EXCERPTED TEXT >>
All passengers are required to take two Covid-19 tests 4-5 days apart and quarantine until they receive negative results. Alternatively, those that don’t wish to take any tests can choose to isolate for two weeks.

Here’s the current data from the ECDC:

Iceland’s current Covid-19 trajectory:

Here’s the announcement from Iceland’s Ministry of Health:

The Government of Iceland has decided to impose more comprehensive border-screening measures as of 19 August. All arriving passengers must then choose between a 14-day quarantine and a double testing procedure along with a quarantine for 4-5 days.

The decision is one of a range of options outlined by the Chief Epidemiologist, in response to the recent cluster of infections in Iceland and the rise of infections .

The double border-screening procedure requires all passengers arriving in Iceland to undergo two PCR-tests: one upon arrival and another 4-5 days later to minimize the risk of a false negative causing infection to spread in the community. During this period, all arriving passengers must stay in quarantine in case of a possible infection. Those who test negative in the second PCR-test are no longer required to take special precautions. Those who test positive must self-isolate. Alternatively, arriving passengers can choose to stay in 14-day quarantine without undergoing any tests. Children born in 2005 and later are exempt from the double border-screening procedure.

All arriving passengers are still required to preregister before arrival. Adherence to the rules of preregistration will now be further enforced.

Since 23 July, two new clusters of infections have been identified in Iceland. One was almost immediately contained, and the rate of infection for the other one has slowed down significantly. Iceland’s 14-day domestic incidence is now 21 per 100 thousand inhabitants, down from 27 one week ago. Currently, there are 112 active infections, 642 are self-quarantined, and one is hospitalised.

EXERCISE >> Write the next part of the passage on Iceland's Covid-19 border-screening rules, picking up after its final sentence.

INFORMATION GIVEN >>

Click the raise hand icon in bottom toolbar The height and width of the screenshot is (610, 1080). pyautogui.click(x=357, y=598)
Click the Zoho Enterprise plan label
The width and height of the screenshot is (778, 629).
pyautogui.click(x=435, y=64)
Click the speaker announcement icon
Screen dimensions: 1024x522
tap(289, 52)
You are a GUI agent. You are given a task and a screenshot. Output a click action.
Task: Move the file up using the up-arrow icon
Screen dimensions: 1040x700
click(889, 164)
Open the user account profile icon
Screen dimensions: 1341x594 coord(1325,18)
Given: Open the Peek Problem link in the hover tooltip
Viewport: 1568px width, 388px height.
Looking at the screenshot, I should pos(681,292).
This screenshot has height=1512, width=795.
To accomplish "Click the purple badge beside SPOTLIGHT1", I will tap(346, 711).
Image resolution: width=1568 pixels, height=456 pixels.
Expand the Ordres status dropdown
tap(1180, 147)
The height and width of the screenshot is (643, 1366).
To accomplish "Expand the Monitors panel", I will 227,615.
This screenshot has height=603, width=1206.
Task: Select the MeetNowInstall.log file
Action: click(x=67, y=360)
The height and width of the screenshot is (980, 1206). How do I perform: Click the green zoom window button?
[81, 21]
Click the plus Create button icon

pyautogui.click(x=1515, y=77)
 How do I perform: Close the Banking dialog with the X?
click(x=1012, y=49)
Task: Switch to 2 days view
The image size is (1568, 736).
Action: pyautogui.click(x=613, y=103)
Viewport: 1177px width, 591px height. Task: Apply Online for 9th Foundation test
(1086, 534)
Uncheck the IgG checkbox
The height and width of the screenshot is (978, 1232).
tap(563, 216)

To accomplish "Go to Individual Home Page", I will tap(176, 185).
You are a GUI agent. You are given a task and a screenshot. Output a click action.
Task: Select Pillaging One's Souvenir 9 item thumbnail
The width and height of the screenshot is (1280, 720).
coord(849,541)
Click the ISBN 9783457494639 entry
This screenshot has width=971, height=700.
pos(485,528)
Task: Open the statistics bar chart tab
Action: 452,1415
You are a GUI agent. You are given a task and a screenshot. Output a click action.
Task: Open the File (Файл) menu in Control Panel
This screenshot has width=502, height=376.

TASK OUTPUT >>
“Given the uptick in infections worldwide and the widespread effect that a small infection can have on the functioning of our society, the Government has decided to strengthen our border-screening measures to further limit the number of infections entering the country. These measures will be reviewed and revised according to how the situation develops, both domestically and internationally,” says Prime Minister Katrín Jakobsdóttir. “However, we know that there is no way of eliminating the risk of infection. We are confident that our well-established measures of testing, tracing, and isolating, will continue to serve an important role, along with effective early treatment of all patients.”

“We will continue to monitor the trends in Europe and elsewhere very closely and adjust our recommendations accordingly, both as regards border measures and preventive social measures,” says Thórólfur Gudnason, Chief Epidemiologist. “Unfortunately, the pandemic is on the rise again in Europe but we are yet to see how severe the impact of this second outbreak will be, now that we have much better information and improved treatment options to combat the pandemic.”

Iceland implements the EEA/Schengen travel restrictions. Further information on travel restrictions, exemptions and documentation that may be required before departure or on arrival in Iceland is available on the website of the Directorate of Immigration.

Conclusion

Iceland hopes that this won’t affect incoming tourism numbers, but difficult to see how it wouldn’t. Doubt that many can first quarantine for close to a week upon arrival to wait for results from these Covid-19 tests.

Iceland, like many other countries, found that once they relax travel restrictions, the infection rates rise, and more restrictions are implemented to combat the spread.